### TASK GOAL
Swap "Music note" for "Bell" in the data lines starting at the one containing "This screenshot has height=461, width=549." and ending at the one containing "click(x=319, y=5)". Give back only those lines, with everything else unchanged.

### Data records
↓

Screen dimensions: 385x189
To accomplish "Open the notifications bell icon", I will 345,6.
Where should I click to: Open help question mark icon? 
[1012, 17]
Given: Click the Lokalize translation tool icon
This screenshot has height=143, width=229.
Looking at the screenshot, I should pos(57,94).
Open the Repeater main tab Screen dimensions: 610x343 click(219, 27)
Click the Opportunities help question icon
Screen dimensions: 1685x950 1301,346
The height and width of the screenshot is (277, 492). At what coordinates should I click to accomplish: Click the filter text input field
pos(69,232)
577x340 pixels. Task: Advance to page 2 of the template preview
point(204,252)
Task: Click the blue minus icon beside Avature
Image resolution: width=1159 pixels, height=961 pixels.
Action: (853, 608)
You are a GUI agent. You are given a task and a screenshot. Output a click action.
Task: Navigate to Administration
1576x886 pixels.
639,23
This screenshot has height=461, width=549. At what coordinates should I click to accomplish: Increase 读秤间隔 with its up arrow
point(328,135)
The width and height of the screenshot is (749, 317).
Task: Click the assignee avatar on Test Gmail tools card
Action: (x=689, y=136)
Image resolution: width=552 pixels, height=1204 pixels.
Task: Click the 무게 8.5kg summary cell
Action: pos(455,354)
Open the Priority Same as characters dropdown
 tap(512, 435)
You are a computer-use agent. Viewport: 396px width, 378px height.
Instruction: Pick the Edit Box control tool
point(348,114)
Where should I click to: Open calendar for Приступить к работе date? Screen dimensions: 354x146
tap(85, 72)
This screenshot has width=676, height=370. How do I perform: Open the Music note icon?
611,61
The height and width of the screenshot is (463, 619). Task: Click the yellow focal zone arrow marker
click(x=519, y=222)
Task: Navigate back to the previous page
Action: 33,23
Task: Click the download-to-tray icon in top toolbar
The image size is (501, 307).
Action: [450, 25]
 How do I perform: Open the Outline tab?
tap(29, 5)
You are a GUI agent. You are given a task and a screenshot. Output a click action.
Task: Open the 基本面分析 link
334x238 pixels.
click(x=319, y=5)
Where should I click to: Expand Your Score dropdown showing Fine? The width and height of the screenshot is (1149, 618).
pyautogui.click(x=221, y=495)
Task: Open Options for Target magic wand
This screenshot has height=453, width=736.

↑

### RESPONSE BELOW
This screenshot has height=461, width=549. At what coordinates should I click to accomplish: Increase 读秤间隔 with its up arrow
point(328,135)
The width and height of the screenshot is (749, 317).
Task: Click the assignee avatar on Test Gmail tools card
Action: (x=689, y=136)
Image resolution: width=552 pixels, height=1204 pixels.
Task: Click the 무게 8.5kg summary cell
Action: pos(455,354)
Open the Priority Same as characters dropdown
 tap(512, 435)
You are a computer-use agent. Viewport: 396px width, 378px height.
Instruction: Pick the Edit Box control tool
point(348,114)
Where should I click to: Open calendar for Приступить к работе date? Screen dimensions: 354x146
tap(85, 72)
This screenshot has width=676, height=370. How do I perform: Open the Bell icon?
611,61
The height and width of the screenshot is (463, 619). Task: Click the yellow focal zone arrow marker
click(x=519, y=222)
Task: Navigate back to the previous page
Action: 33,23
Task: Click the download-to-tray icon in top toolbar
The image size is (501, 307).
Action: [450, 25]
 How do I perform: Open the Outline tab?
tap(29, 5)
You are a GUI agent. You are given a task and a screenshot. Output a click action.
Task: Open the 基本面分析 link
334x238 pixels.
click(x=319, y=5)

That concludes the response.